Converting the mission of the military from "hemispheric defense" to "internal security," the Kennedy administration and its successors were able to overcome the problem of nationalism (or "ultranationalism" as it is sometimes termed in the internal planning record) by establishing and backing National Security States on a neo-Nazi model, with consequences that are well-known. The purpose, as explained by Lars Schoultz, the foremost U.S. academic specialist on human rights in Latin America, was "to destroy permanently a perceived threat to the existing structure of socioeconomic privilege by eliminating the political participation of the numerical majority...," the "popular classes."76 U.S. support for these regimes follows essentially the model of the 1920s and European Fascism, already discussed.

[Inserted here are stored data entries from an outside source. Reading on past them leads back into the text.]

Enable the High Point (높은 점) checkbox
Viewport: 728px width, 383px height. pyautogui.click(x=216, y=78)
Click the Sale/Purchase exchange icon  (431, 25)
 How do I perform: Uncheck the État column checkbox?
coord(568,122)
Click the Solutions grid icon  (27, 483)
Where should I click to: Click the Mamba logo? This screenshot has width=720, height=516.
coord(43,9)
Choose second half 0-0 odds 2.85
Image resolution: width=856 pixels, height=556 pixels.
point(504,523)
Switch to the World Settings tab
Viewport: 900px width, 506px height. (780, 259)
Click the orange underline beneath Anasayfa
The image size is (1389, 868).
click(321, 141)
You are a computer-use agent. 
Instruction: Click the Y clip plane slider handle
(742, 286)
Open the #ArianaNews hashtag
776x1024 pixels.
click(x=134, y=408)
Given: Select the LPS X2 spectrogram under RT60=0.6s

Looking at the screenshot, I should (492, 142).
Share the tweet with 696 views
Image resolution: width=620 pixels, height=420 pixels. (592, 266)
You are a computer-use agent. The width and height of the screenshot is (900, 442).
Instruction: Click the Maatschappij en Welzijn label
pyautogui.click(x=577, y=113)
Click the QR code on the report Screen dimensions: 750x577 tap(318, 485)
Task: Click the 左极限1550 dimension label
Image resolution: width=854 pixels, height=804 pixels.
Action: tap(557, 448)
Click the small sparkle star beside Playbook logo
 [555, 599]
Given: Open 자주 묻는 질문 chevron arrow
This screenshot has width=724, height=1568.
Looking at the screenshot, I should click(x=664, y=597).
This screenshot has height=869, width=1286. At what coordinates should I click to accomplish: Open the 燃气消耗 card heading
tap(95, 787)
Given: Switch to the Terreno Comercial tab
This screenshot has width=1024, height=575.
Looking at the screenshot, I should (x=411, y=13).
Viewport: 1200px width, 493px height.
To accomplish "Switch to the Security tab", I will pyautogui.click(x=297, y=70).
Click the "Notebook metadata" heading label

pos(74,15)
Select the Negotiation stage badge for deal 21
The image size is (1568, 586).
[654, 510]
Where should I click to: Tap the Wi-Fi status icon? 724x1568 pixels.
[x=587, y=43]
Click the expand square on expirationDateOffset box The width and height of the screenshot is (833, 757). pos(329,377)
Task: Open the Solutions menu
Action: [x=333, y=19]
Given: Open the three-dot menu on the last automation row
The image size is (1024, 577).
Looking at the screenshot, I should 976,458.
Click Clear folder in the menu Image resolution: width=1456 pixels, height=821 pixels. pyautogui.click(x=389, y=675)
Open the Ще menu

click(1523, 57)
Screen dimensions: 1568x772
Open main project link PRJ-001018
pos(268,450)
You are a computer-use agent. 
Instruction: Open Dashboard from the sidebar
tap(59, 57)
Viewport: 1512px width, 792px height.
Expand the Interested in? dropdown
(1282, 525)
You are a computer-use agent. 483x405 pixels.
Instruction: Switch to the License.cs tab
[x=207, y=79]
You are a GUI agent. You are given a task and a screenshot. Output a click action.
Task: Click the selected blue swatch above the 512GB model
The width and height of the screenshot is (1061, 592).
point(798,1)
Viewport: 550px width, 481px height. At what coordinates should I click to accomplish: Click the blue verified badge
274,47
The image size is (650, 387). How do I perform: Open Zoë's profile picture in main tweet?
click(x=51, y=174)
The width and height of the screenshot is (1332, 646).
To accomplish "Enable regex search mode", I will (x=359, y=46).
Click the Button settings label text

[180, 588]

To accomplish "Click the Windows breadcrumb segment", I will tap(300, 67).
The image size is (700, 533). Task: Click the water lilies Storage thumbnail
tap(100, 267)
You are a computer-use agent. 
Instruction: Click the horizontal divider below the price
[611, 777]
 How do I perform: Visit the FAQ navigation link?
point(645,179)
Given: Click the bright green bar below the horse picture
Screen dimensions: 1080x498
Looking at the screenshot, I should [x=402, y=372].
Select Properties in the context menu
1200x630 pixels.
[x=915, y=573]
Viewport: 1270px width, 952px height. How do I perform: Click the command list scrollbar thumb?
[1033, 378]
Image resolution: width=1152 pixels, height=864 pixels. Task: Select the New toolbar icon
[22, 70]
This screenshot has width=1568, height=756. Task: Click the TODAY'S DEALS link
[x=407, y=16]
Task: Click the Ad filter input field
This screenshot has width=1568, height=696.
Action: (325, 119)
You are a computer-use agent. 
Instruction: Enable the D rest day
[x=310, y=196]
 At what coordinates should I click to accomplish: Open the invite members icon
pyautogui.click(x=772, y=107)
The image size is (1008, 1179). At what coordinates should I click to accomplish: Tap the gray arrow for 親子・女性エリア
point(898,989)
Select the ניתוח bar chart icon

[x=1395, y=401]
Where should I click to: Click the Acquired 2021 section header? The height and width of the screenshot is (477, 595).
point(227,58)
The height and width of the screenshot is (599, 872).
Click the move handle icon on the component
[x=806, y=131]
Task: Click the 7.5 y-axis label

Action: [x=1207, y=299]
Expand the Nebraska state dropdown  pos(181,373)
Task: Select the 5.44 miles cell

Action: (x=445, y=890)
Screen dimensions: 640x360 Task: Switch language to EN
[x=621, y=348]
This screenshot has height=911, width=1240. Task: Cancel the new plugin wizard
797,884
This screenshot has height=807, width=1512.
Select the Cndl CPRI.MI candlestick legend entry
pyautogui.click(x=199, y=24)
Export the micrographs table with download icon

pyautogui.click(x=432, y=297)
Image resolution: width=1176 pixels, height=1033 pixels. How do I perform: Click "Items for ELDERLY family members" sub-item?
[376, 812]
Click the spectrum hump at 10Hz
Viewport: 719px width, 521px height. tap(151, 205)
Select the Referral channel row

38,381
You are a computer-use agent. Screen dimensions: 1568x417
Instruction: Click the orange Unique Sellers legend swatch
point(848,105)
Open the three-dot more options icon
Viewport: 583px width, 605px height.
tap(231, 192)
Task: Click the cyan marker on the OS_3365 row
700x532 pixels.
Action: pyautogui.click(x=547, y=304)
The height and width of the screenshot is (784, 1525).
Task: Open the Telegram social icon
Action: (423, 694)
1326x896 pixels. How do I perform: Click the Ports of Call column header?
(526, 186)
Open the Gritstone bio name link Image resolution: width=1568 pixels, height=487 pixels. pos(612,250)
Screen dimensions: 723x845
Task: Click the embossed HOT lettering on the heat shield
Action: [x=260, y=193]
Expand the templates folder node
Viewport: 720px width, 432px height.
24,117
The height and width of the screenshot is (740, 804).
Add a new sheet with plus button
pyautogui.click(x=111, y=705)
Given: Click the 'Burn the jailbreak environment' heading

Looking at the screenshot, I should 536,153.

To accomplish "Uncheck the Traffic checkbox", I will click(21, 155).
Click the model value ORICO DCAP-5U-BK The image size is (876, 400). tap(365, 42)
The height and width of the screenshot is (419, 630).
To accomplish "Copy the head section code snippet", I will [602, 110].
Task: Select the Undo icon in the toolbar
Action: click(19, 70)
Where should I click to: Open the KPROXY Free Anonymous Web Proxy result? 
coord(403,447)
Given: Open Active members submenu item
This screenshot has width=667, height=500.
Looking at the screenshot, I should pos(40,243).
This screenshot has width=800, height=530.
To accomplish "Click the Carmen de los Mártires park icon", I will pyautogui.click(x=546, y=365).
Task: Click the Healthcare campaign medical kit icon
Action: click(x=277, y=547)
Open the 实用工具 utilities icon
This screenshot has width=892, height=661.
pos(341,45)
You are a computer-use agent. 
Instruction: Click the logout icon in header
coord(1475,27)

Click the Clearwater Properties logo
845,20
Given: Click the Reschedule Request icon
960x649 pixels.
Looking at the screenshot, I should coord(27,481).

Note that this is a harsher variant of the policies designed for the industrial societies, motivated by the same world view and social and political ideals. The harsher measures deemed appropriate for the Third World also helped overcome the concerns expressed in the internal record over the excessive liberalism of Latin American governments, the protection of rights afforded by their legal systems, and the free flow of ideas, which undercut U.S. efforts at indoctrination and ideological control. These stand alongside other recurrent problems, such as the "low level of intellectualism" in Guatemala deplored by the CIA in 1965, illustrated by the fact that "liberal groups...are overresponsive to `Yankee imperialist' themes," perhaps because of "the long-term political and economic influence of US fruit companies in the country as well as by the US role in the Castillo Armas liberation" -- the "liberation" by a CIA-backed coup that overthrew the popular democratic government and reinstated the traditional murderous rule of the military and oligarchy. Where the police and military cannot be controlled directly, as in post-Somoza Nicaragua or Panama, it is necessary to overthrow the government, install a more compliant regime, and restore a "worthy army" in the style of Somoza's National Guard, long a U.S. favorite.77

These policies are givens; their basic thrust is subject to no challenge and no debate. It would be misleading to say that there is near unanimity on these matters in Congress, the media, and the intellectual community. More accurately, the basic doctrines are out of sight, out of mind, like the air we breathe, beyond the possibility of discussion.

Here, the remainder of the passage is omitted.